* ASSIGNMENT
In the material below, find each line with the word "beside" and copy it.
= = =
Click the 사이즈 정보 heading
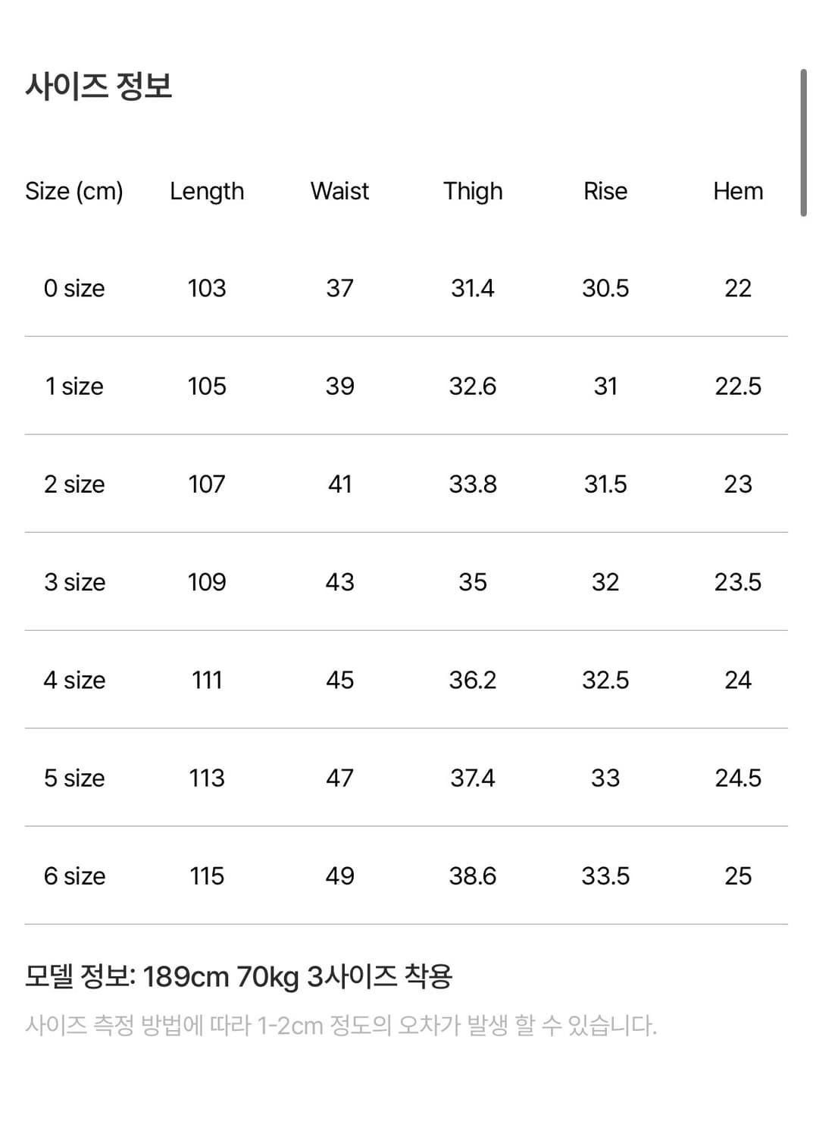 pos(98,86)
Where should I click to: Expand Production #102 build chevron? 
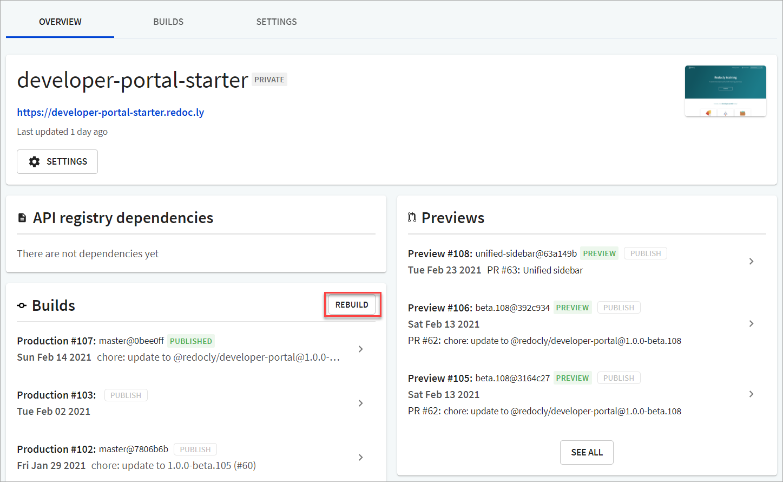[x=361, y=458]
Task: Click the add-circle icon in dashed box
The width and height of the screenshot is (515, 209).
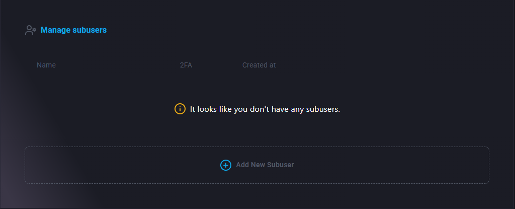Action: [x=226, y=165]
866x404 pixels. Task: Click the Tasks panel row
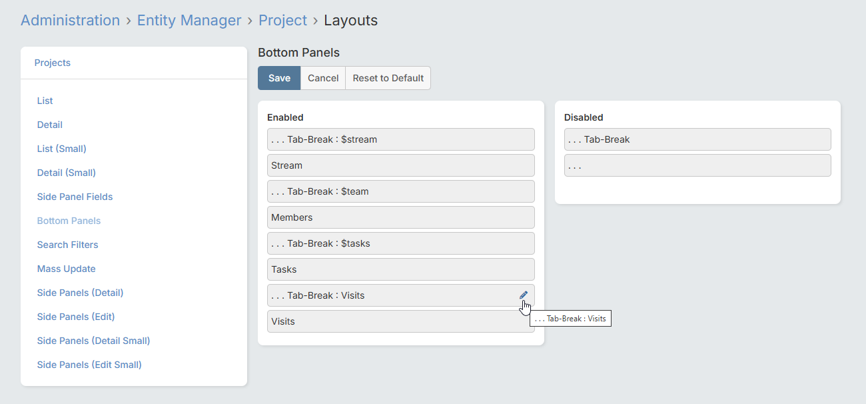(400, 269)
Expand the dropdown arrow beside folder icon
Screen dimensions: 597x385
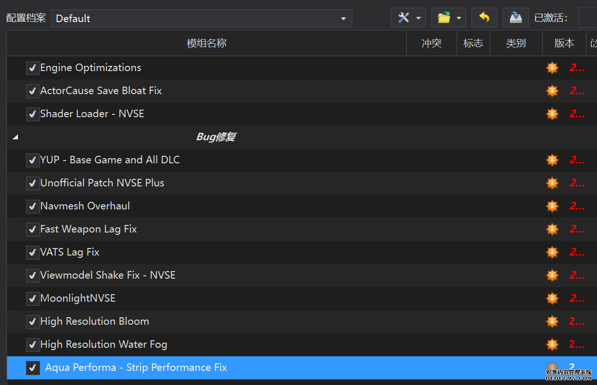(458, 18)
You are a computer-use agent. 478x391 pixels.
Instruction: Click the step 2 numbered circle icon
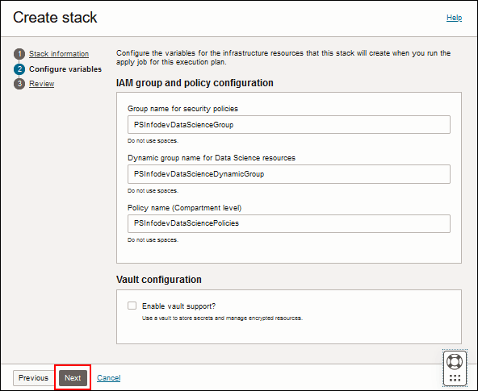point(19,69)
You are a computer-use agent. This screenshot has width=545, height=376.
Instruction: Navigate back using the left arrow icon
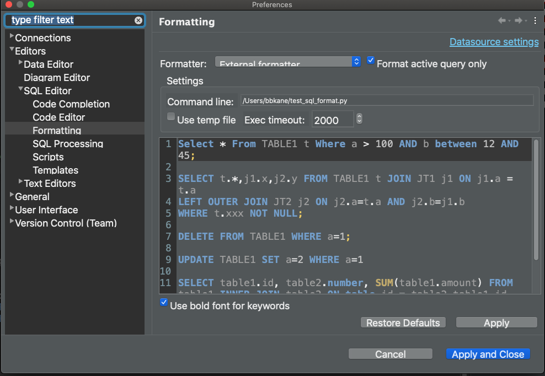[503, 20]
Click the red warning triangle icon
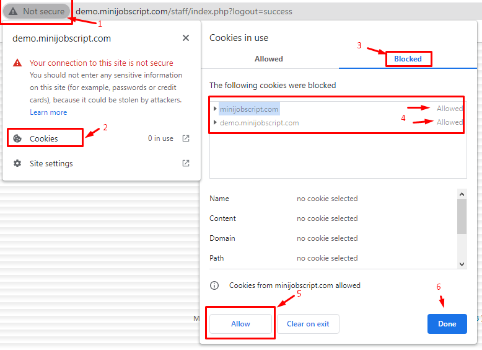Screen dimensions: 482x350 pyautogui.click(x=17, y=63)
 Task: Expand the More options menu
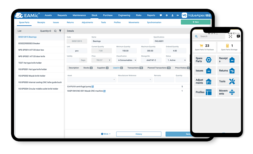[106, 134]
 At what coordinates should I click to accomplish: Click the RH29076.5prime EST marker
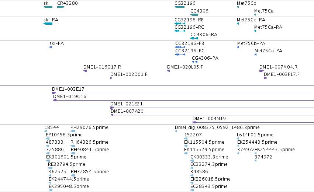click(x=73, y=131)
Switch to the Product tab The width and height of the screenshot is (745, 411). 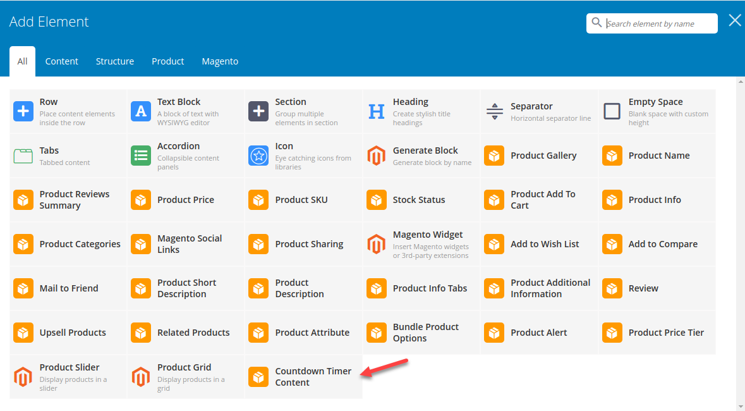pyautogui.click(x=167, y=61)
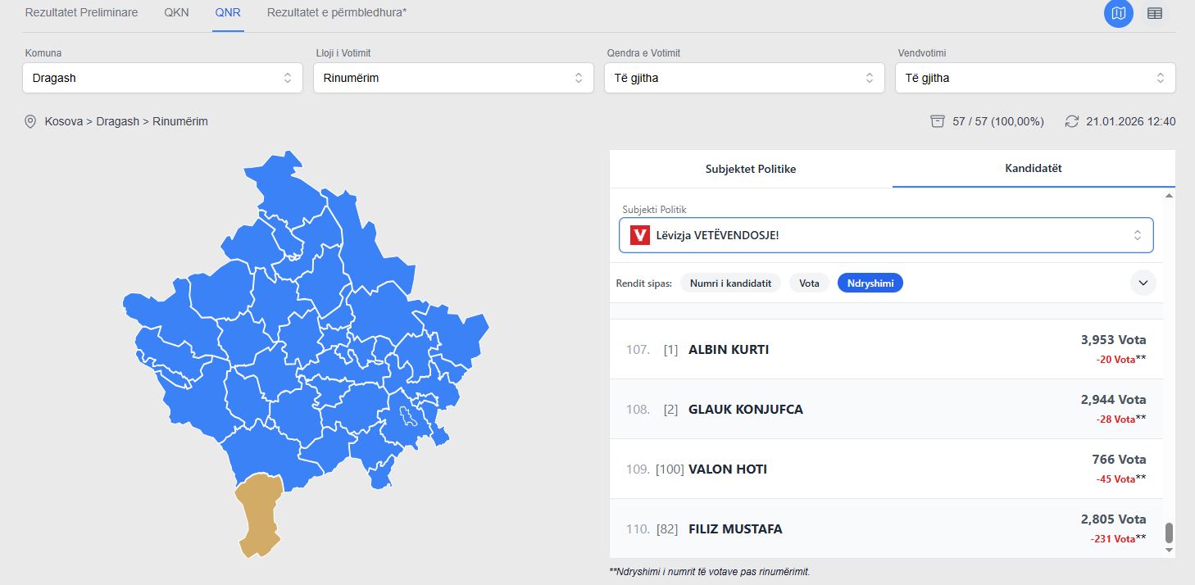1195x585 pixels.
Task: Switch to Rezultatet Preliminare tab
Action: pos(81,13)
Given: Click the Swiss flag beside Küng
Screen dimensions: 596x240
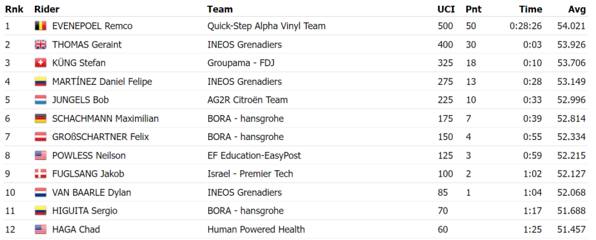Looking at the screenshot, I should [x=40, y=63].
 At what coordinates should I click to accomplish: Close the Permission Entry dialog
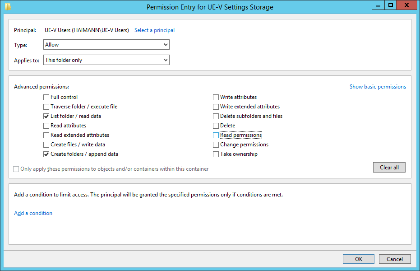[406, 5]
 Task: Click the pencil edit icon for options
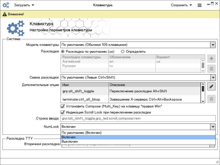(x=211, y=87)
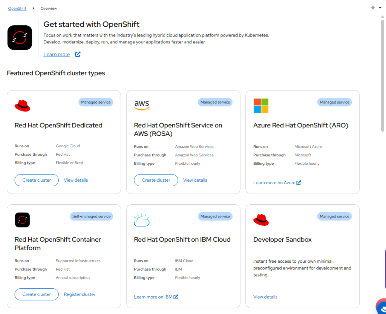The height and width of the screenshot is (314, 386).
Task: Click the favorite star icon at top right
Action: [373, 8]
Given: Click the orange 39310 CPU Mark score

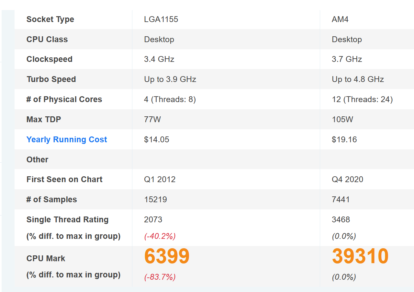Looking at the screenshot, I should pyautogui.click(x=360, y=256).
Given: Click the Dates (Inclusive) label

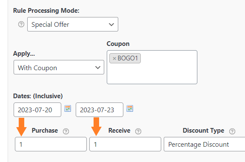Looking at the screenshot, I should 38,96.
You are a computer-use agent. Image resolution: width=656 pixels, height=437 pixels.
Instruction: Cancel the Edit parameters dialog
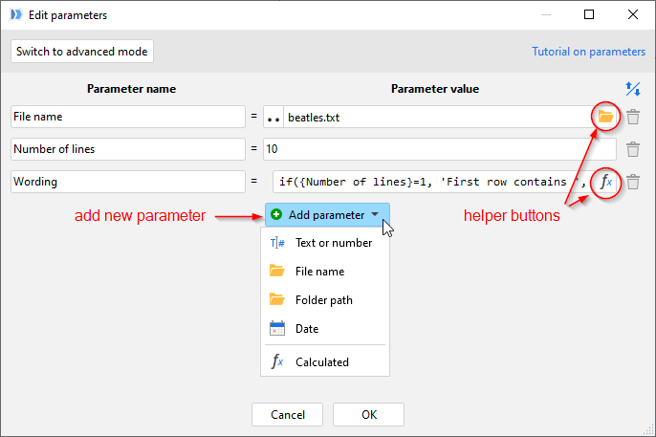click(x=288, y=414)
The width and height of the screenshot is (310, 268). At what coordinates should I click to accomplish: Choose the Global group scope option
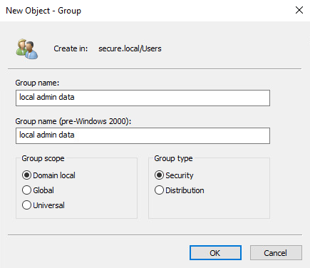coord(26,190)
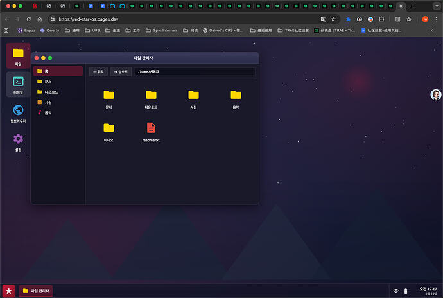Bookmark this page with the star icon
This screenshot has width=443, height=298.
coord(333,19)
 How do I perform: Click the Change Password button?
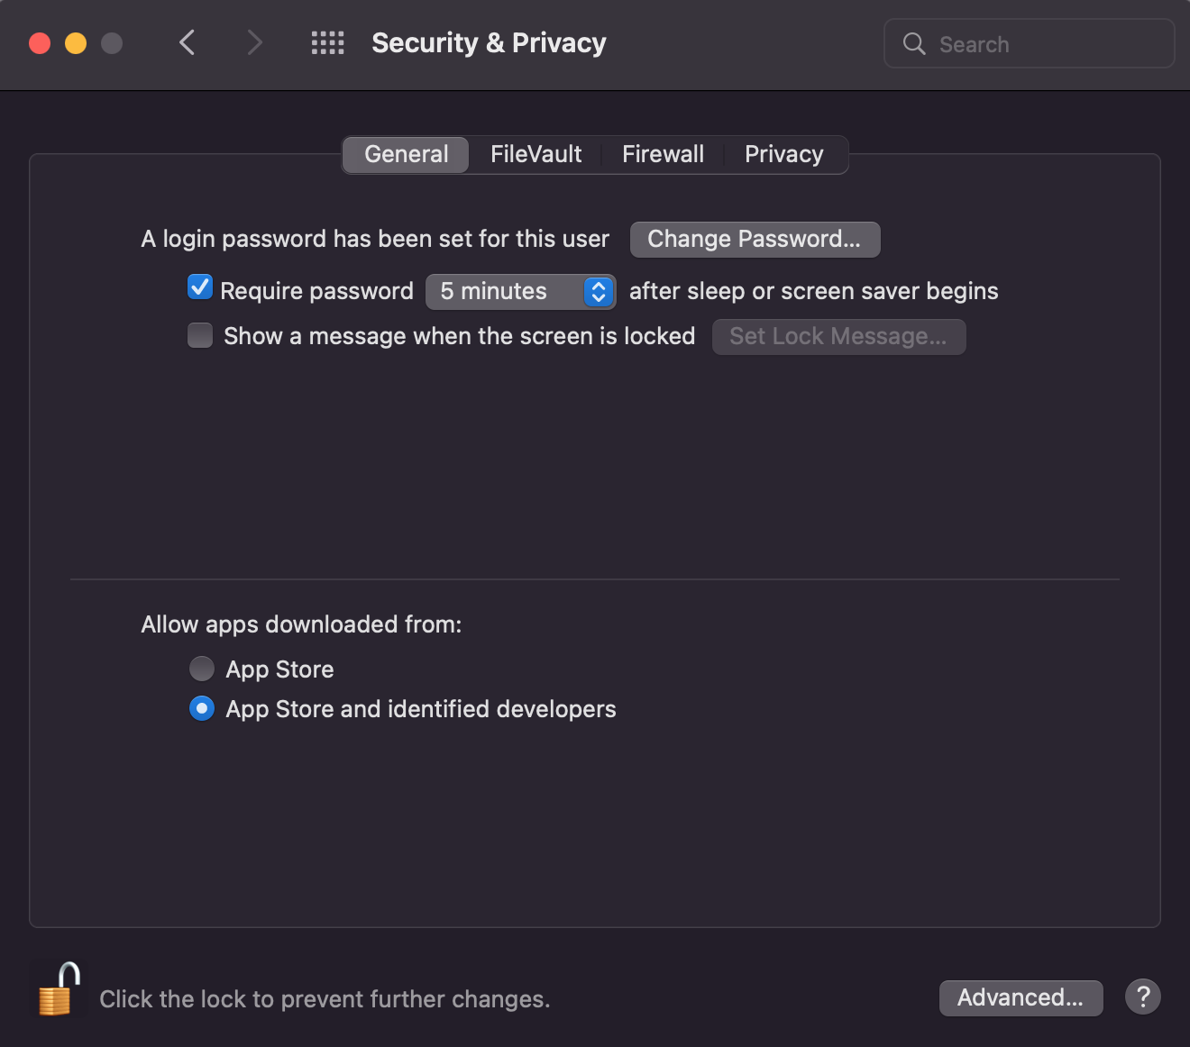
= = =
* ANSWER
Expand the dropdown arrow beside folder icon
Given: Click the Swiss flag beside Küng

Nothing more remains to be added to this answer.